DATA SHOWN:

►

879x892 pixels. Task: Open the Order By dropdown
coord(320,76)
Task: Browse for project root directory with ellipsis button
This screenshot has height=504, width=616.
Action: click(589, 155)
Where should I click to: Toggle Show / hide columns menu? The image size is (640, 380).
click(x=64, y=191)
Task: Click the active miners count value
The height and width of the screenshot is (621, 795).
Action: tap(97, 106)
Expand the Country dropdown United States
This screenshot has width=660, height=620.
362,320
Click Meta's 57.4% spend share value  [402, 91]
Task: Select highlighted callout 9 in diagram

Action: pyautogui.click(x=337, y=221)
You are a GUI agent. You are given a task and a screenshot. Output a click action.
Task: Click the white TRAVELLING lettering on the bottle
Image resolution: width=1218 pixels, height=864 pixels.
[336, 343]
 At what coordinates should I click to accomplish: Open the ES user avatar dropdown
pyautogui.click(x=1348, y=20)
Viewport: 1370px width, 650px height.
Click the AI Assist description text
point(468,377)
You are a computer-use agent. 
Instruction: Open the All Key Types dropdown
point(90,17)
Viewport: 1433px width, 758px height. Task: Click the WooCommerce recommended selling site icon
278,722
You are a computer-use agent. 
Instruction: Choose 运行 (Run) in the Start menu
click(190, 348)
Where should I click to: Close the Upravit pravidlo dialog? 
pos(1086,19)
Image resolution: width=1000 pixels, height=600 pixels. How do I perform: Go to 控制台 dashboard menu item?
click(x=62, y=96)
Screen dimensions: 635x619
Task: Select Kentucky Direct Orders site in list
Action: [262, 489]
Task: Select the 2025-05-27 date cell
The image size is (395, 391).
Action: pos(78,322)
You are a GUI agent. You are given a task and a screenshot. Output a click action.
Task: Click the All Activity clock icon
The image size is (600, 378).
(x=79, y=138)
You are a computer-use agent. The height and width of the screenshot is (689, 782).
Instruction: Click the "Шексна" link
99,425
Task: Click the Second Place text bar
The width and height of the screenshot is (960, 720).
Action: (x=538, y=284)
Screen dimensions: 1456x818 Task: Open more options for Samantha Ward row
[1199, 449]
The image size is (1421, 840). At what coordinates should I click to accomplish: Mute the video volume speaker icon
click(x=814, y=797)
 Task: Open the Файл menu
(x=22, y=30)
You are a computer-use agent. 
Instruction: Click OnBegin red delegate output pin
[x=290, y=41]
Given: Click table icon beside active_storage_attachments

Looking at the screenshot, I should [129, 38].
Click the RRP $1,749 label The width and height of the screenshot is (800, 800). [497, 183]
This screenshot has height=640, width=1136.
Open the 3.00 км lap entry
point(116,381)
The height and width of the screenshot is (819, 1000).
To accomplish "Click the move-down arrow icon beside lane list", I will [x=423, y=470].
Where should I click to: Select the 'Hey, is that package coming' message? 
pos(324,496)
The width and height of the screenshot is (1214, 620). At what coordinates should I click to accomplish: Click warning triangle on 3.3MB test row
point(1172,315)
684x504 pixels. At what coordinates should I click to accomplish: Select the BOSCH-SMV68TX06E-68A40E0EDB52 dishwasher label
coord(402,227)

◄

WHAT IS NEEDED:
The line containing "Click the RRP" begins the span, and the last line of the records above ends it. Return that span exactly, and nothing outside it.

TASK RESPONSE:
Click the RRP $1,749 label The width and height of the screenshot is (800, 800). [497, 183]
This screenshot has height=640, width=1136.
Open the 3.00 км lap entry
point(116,381)
The height and width of the screenshot is (819, 1000).
To accomplish "Click the move-down arrow icon beside lane list", I will [x=423, y=470].
Where should I click to: Select the 'Hey, is that package coming' message? 
pos(324,496)
The width and height of the screenshot is (1214, 620). At what coordinates should I click to accomplish: Click warning triangle on 3.3MB test row
point(1172,315)
684x504 pixels. At what coordinates should I click to accomplish: Select the BOSCH-SMV68TX06E-68A40E0EDB52 dishwasher label
coord(402,227)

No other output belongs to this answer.